On my way back to the hotel I passed a group of kids kicking around a ball that seemed to be made of the outside of a pineapple in their front yard. I watched for a minute then asked if I could join. The three kids welcomed me with open arms and a friendly pass. But before long it had turned into an intense match of soccer. Even though we didn’t speak, soccer (well, football to them) was our universal language. The teams became apparent as did the goals between fence posts and shoes that I’m sure they had been using for years. Man did they wear me out. I was able to keep up for the most part but they knew what they were doing with this homemade “soccer ball.” Time flew and before I knew it, it had gotten dark. The kids could have gone on for hours but I finally decided I had to leave. The nicest boy said he lived near the hotel so he walked back with me. He told me his name was Ian and that he actually enjoys school (the first time I had heard that in Kenya). He said he wanted to be a pilot and I told him that if he set his mind to it, he could be anything he wanted. Hopefully 10 or 15 years from now, he will be flying around fulfilling his dream. I went back to the hotel and enjoyed my big yellow dinner, all sliced up and juicy as ever.
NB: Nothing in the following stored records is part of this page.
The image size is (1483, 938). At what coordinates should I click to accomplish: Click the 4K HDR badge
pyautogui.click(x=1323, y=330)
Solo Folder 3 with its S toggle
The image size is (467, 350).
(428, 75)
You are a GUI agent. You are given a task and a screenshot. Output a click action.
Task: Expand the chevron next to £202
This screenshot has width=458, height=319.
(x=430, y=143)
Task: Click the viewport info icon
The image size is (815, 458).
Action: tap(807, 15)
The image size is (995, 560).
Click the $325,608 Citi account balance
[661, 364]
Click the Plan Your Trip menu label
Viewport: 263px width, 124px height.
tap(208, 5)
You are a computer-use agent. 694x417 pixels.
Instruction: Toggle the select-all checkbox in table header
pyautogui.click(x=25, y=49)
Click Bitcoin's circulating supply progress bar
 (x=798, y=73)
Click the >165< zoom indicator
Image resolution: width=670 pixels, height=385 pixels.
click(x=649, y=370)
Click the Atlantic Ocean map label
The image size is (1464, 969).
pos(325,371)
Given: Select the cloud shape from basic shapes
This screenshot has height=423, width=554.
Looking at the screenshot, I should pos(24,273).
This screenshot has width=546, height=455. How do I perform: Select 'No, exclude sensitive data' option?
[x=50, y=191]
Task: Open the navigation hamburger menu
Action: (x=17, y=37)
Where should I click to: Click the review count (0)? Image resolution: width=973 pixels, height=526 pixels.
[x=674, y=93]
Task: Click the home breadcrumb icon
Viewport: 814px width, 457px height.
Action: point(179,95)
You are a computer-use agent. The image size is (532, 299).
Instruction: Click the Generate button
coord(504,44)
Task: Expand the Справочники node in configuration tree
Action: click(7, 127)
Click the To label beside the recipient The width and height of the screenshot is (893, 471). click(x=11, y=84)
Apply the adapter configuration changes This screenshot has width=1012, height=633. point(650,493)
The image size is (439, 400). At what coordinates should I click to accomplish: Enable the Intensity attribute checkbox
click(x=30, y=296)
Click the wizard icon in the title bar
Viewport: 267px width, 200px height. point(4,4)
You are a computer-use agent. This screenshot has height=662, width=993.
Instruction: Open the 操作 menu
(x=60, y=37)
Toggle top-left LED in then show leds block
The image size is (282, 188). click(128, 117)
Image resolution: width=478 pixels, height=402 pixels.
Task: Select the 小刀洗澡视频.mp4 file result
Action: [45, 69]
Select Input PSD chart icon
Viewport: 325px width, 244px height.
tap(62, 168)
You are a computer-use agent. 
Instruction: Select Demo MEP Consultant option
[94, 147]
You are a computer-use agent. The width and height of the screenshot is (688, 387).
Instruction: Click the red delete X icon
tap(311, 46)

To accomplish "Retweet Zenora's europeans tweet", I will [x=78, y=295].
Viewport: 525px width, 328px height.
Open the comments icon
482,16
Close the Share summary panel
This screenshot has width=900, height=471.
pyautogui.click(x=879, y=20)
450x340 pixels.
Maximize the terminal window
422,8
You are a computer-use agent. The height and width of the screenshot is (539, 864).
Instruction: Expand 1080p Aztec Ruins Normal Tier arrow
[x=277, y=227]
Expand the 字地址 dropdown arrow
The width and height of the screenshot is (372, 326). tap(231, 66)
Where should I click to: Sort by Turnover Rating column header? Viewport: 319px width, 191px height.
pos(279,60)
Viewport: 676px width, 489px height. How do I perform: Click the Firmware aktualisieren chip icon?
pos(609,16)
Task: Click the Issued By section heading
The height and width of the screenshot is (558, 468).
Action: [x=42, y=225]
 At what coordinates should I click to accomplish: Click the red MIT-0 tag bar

Friday morning I went with a new Business Mentor to train a group in the town of Nambale, not far from Busia, as part of VEF’s Peace and Business program. A little background/Kenyan history: Kenya has five major tribes and tribal loyalty is very important in the Kenyan culture. In the 2007 Kenyan presidential election, one candidate rightfully won but the incumbent president refused to step down and proclaimed that he had won. Violence broke out all over Kenya, especially against those of the president’s tribe, and tribal conflict ensued. So, our Peace and Business program requires that members coming together to start a small business must be from at least two different tribes. Friday morning we taught basic business principles and how peace is good for business just as is business is good for peace. At the end of the training, the business groups received grant money to start the micro-enterprises they had been planning for months. All of the recipients were incredibly thankful; some stood up and gave speeches in English just for me and the other mzungus present. It was heart warming to see the connection between the paperwork I had been doing and the actual people who benefit from the program. Hopefully sometime in the next two months I will be able to come back to Nambale and see the outcomes of these businesses. And if I’m in the area I’m sure I’ll make it back to Busia for some more pineapple and pineapple soccer.

1 comment:

  1. Hey John glad to see you're settling down into the Kenyan culture. Being asked by a local to get into their car sounds like the absolute sketchiest thing I have ever heard. Miss you dude. Stay safe and keep up the great work!